» **MATERIAL SHOWN**:
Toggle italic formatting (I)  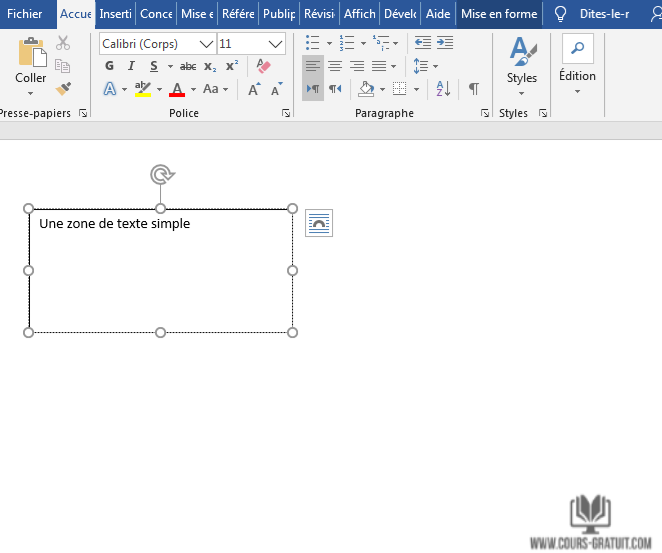click(131, 66)
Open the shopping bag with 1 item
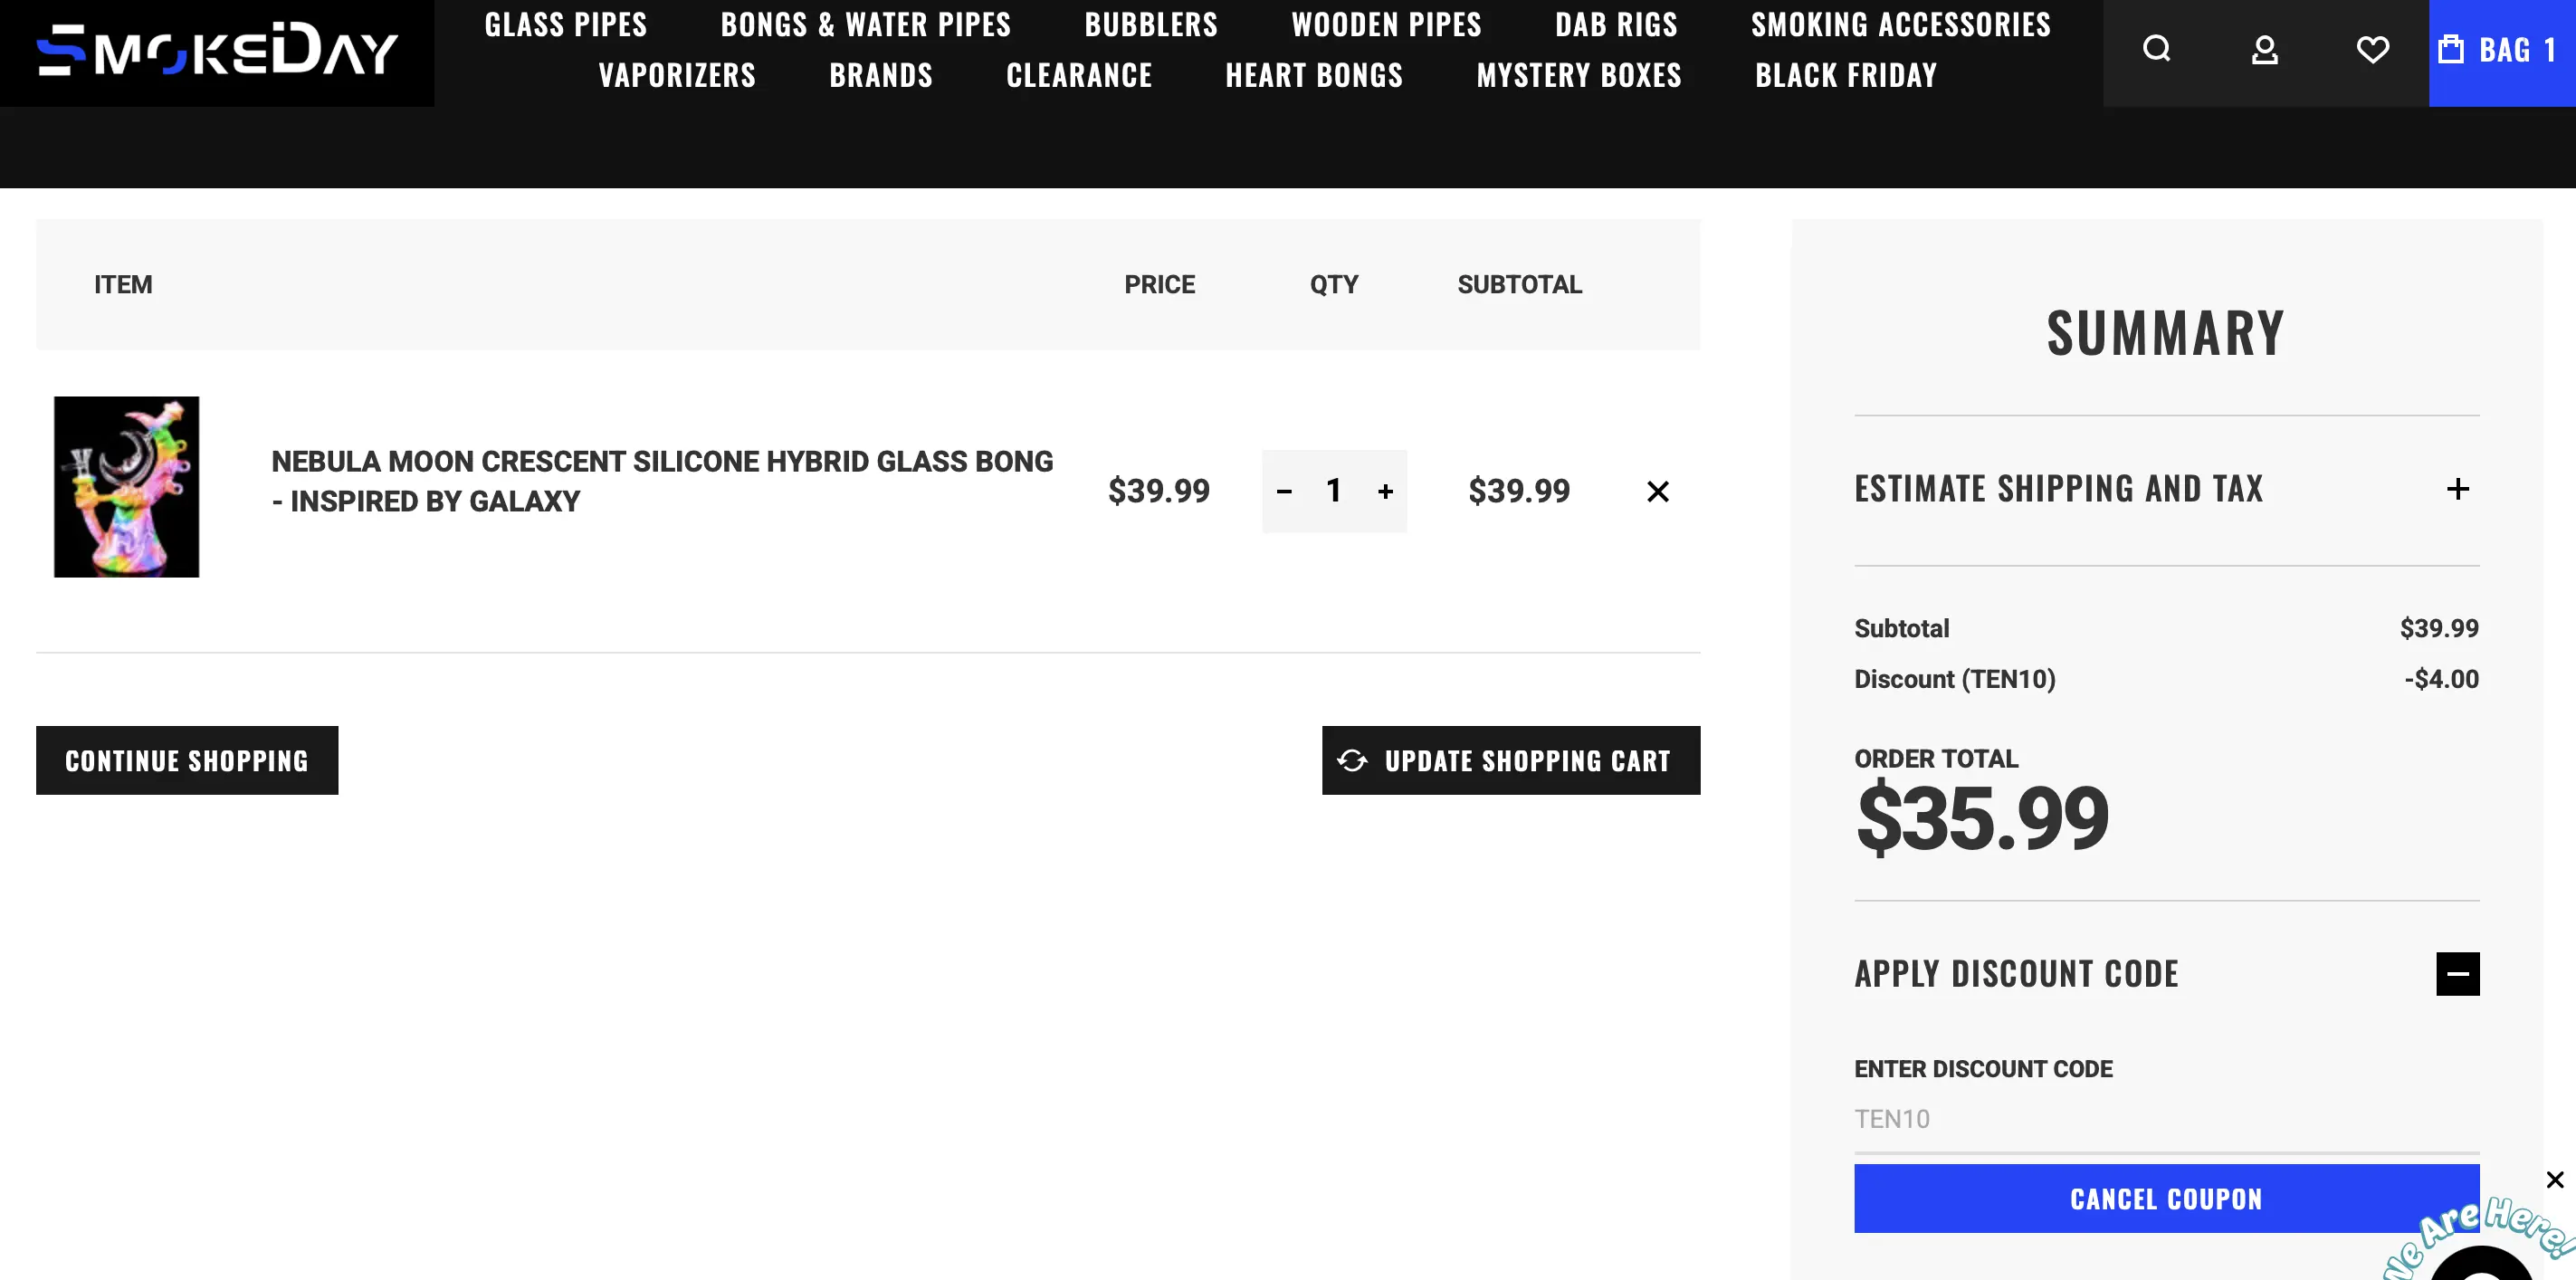Screen dimensions: 2576x1280 pos(2501,50)
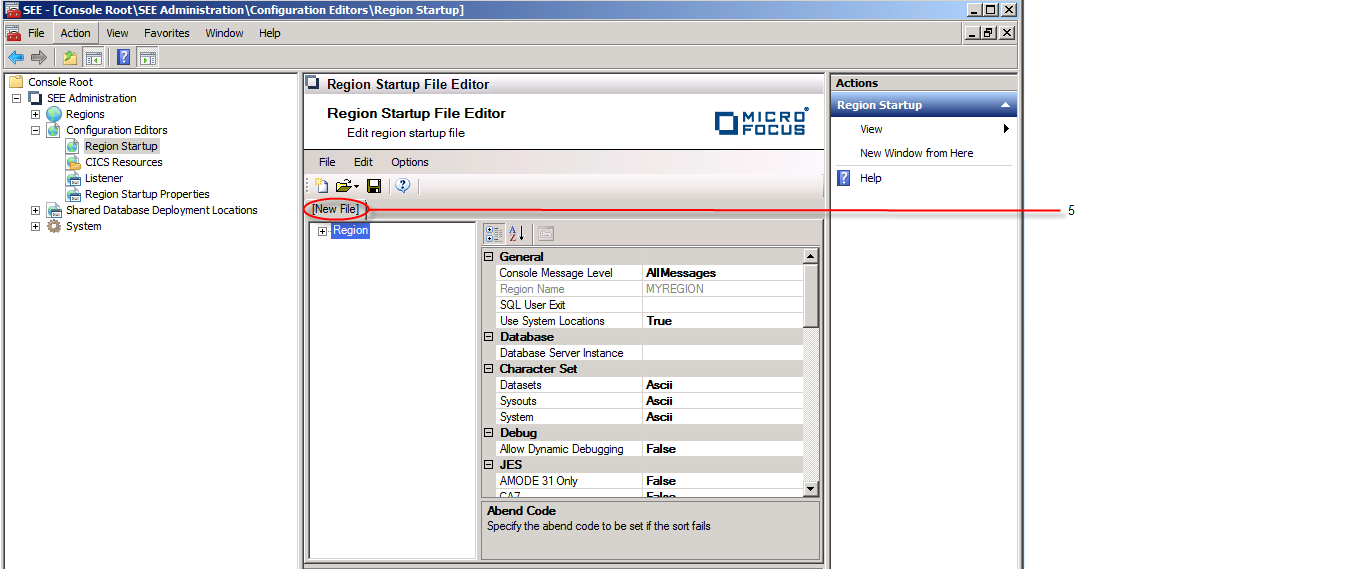The height and width of the screenshot is (569, 1360).
Task: Click the editor help question-bubble icon
Action: pyautogui.click(x=403, y=186)
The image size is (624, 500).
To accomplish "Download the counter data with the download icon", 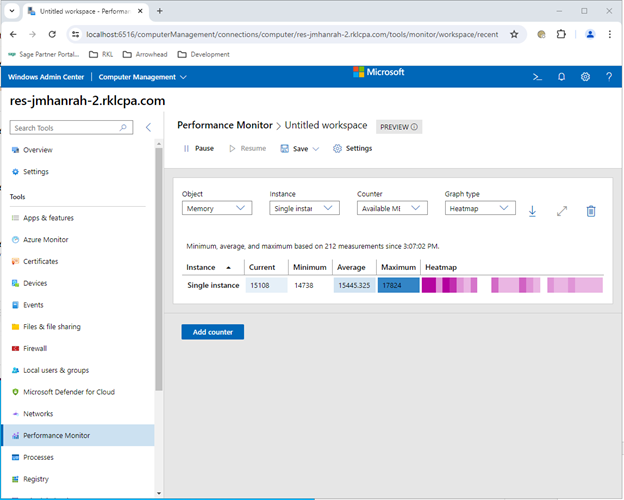I will click(x=532, y=211).
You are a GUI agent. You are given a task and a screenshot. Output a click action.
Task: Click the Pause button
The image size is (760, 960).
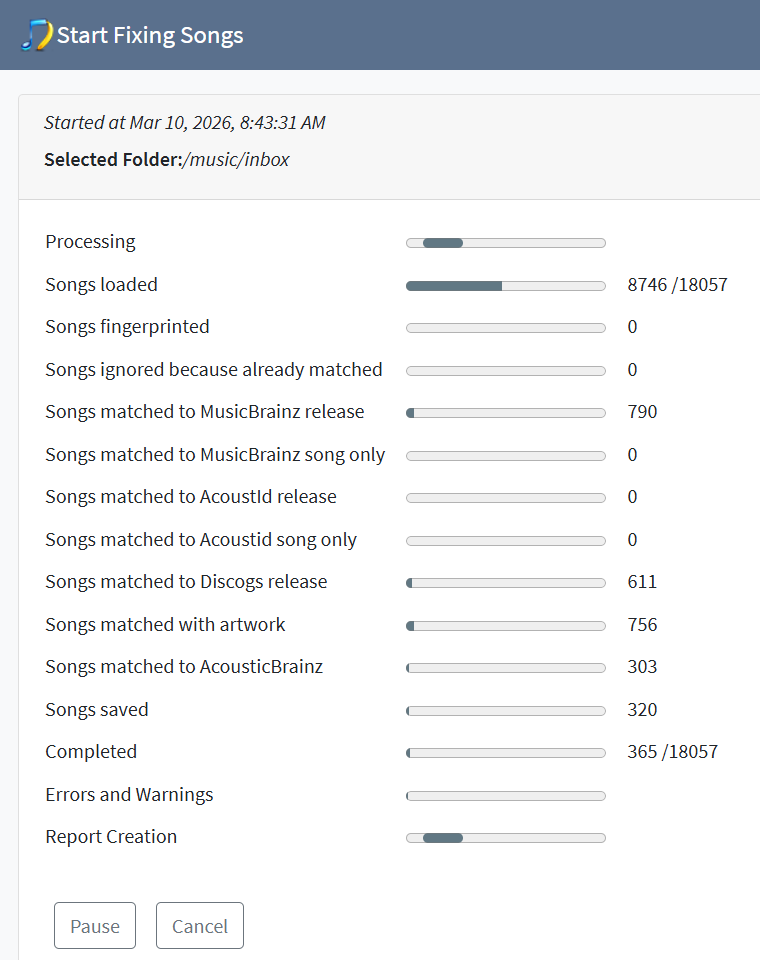click(x=95, y=926)
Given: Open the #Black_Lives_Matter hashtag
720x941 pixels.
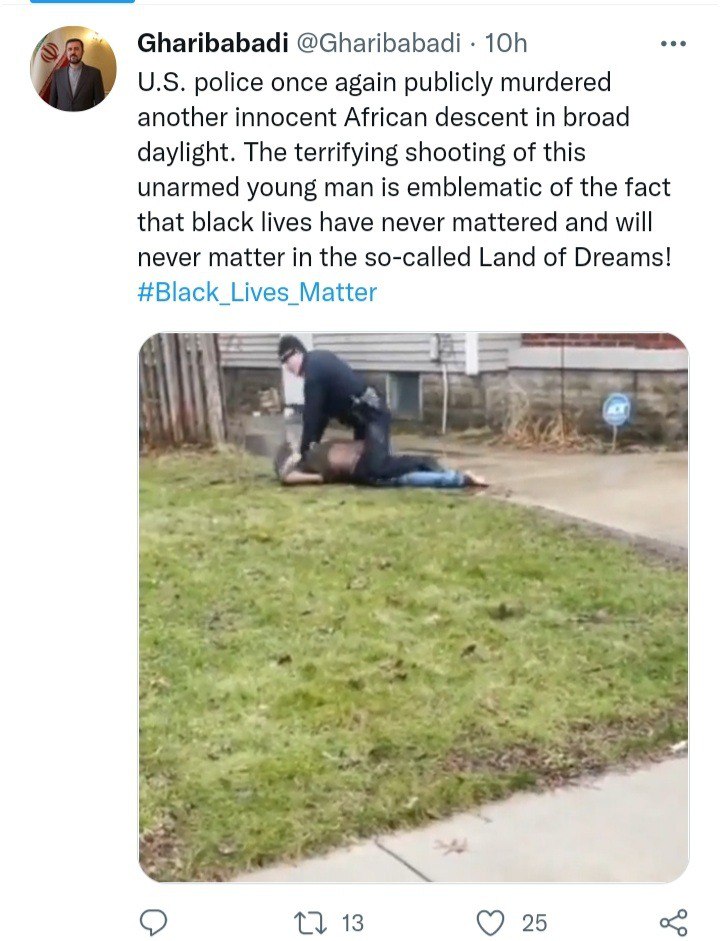Looking at the screenshot, I should coord(257,292).
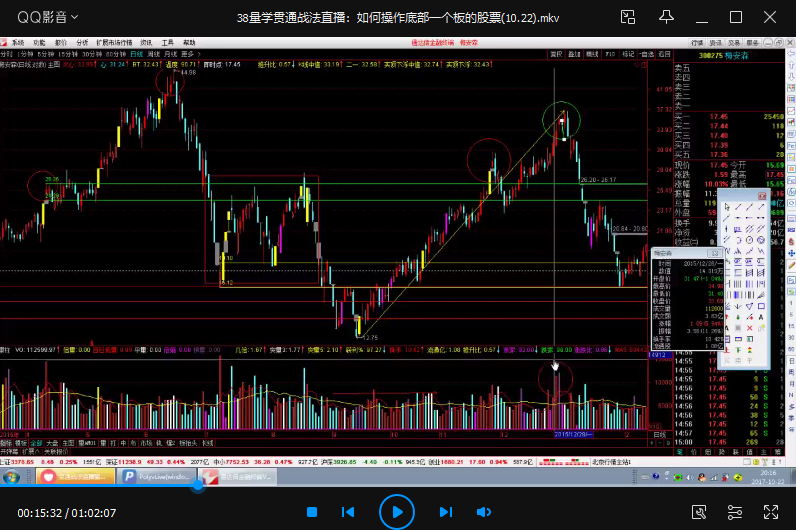This screenshot has height=530, width=796.
Task: Enable mini picture-in-picture mode
Action: [x=627, y=18]
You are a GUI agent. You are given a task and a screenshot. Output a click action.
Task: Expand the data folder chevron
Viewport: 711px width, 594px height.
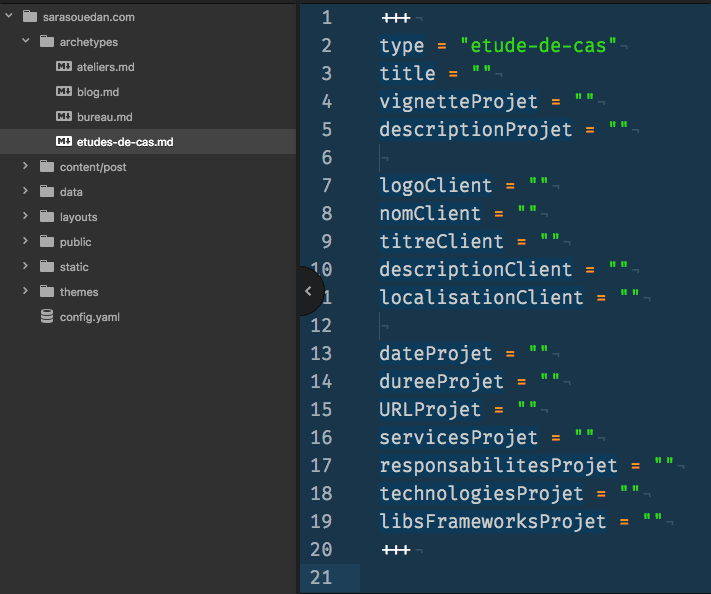26,192
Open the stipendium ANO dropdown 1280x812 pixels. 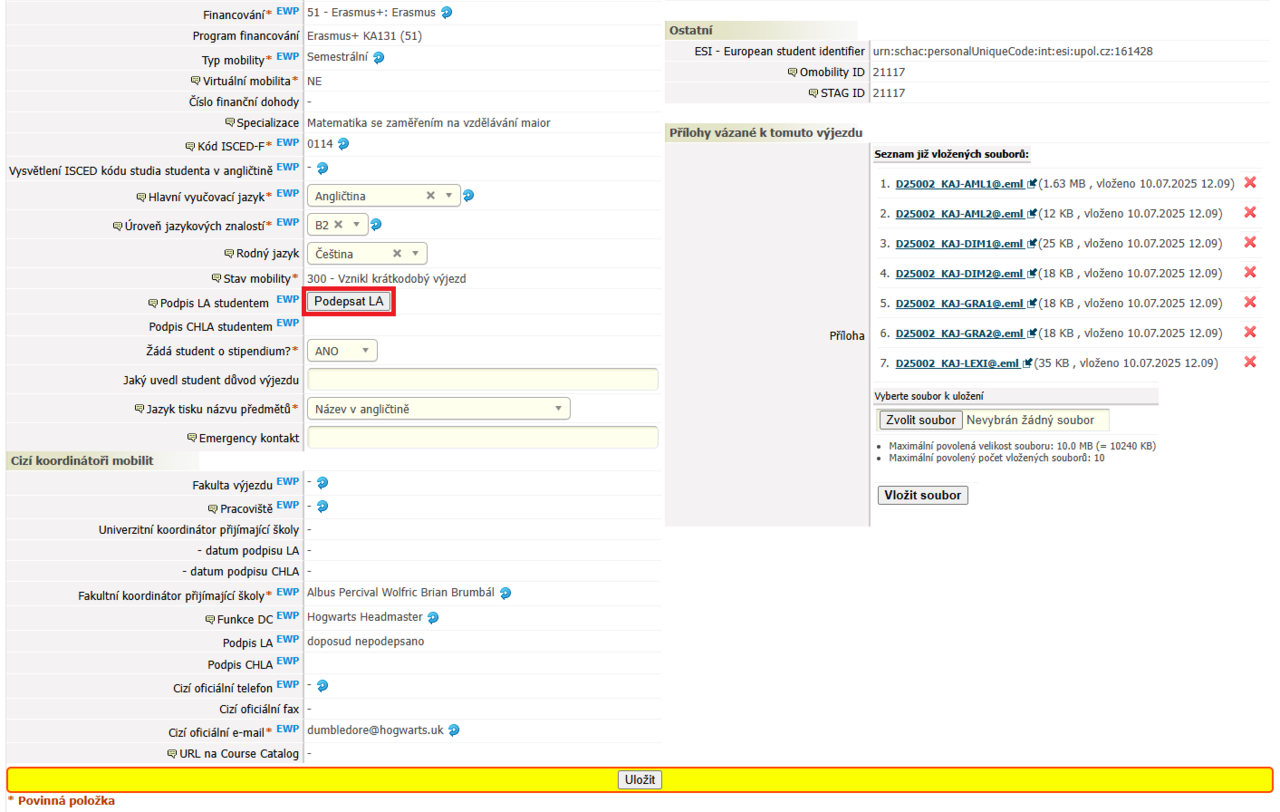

» **WHAT TO DO**: Each line above starting at the one holding "The image size is (760, 960)." and ending at the one holding "Task: Expand the data folder chevron" should be set down exactly as it stands, both ends included, with no pictures.

» **SOLUTION TO THIS TASK**:
The image size is (760, 960).
click(x=95, y=926)
Given: Open the #Black_Lives_Matter hashtag
720x941 pixels.
Looking at the screenshot, I should coord(257,292).
This screenshot has height=530, width=796.
Task: Enable mini picture-in-picture mode
Action: [x=627, y=18]
You are a GUI agent. You are given a task and a screenshot. Output a click action.
Task: Expand the data folder chevron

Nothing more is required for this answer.